Chloé Robichaud : Oui c’est un véritable rêve éveillé. Je remercie le festival de Cannes  de me le faire vivre aussi jeune.  C’était le plan A que j’avais dans la vie et il fonctionne alors je touche du bois pour que ça continue.

 

M.C. « Sarah préfère courir » aurait-il pu s’appeler « Chloé préfère filmer » ?

C.R. Oui. C’est sûr que Chloé préfère le cinéma ! Plus jeune je rêvais moi-même de courir et de participer aux Jeux Olympiques, mais c’est mon autre rêve, le cinéma, qui a pris le dessus.

 

M.C. Qu’est-ce qui vous relie à l’athlétisme et plus précisément à la course de fond ?

C.R. En fait je voyais les Olympiques très jeune et l’esprit de compétition, la fierté sportive« venaient me chercher », je trouvais cela très beau. J’ai cherché à m’inscrire dans une équipe, mais il n’y avait pas d’équipe dans ma ville. Après c’est le cinéma qui « venait me chercher » et il y a eu un concours dans un journal, alors que j’avais treize ans, il fallait écrire un synopsis de film, je pensais à mon rêve de course, j’ai écrit le synopsis sur ce sujet. Le film s’appelait La course finale, ce qui n’était pas un très bon titre, mais j’étais toute petite, et le personnage principal s’appelait Sarah. Depuis cela a beaucoup évolué, mais la genèse de « Sarah préfère la course » part de là !

 

M.C. Quel était le point de départ de ce film, était-ce le sujet que vous vouliez à tout prix tourner pour votre premier long métrage ?

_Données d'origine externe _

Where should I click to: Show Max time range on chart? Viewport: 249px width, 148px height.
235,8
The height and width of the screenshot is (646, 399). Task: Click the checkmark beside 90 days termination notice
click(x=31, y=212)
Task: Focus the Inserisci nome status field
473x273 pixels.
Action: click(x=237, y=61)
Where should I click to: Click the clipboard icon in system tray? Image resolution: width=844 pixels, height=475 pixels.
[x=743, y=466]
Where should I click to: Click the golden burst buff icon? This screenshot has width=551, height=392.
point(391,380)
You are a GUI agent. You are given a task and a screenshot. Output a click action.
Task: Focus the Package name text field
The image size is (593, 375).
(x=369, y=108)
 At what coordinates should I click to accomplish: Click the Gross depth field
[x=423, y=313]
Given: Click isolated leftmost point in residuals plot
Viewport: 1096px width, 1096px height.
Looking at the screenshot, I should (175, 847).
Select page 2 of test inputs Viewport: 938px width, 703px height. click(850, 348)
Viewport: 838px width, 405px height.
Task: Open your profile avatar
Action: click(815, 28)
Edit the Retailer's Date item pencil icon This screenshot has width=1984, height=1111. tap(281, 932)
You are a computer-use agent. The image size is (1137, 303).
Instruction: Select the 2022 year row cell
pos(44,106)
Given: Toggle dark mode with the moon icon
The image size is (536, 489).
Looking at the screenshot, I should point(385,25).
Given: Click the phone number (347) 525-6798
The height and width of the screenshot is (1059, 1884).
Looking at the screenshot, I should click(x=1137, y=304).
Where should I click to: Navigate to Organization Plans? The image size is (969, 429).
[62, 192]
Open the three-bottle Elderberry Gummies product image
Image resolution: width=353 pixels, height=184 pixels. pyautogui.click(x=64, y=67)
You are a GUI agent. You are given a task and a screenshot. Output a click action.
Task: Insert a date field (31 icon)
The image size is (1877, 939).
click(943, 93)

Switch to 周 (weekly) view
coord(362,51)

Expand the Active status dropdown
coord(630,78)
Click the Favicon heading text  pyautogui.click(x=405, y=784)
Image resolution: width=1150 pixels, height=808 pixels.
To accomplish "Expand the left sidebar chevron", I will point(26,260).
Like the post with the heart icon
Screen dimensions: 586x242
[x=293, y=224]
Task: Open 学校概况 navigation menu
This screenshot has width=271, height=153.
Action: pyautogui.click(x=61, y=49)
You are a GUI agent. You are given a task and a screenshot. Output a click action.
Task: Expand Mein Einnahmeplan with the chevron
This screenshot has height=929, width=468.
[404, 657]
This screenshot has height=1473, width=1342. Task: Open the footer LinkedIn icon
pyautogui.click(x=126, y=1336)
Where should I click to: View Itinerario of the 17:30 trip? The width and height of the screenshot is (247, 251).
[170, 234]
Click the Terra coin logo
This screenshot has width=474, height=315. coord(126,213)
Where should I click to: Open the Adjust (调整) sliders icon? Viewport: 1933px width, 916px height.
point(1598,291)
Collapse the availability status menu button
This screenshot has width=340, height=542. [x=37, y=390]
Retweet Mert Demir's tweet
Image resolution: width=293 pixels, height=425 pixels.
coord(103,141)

C.R. Oui cela remonte à loin. C’est parti du projet de synopsis que j’ai écrit à 13 ans, une petite idée qui a évolué. J’ai voulu parler du passage à l’état adulte, des conséquences des choix de vie que l’on fait. Je suis allée à fond sur ce sujet. J’ai commencé à l’écrire alors que j’étais à l’université.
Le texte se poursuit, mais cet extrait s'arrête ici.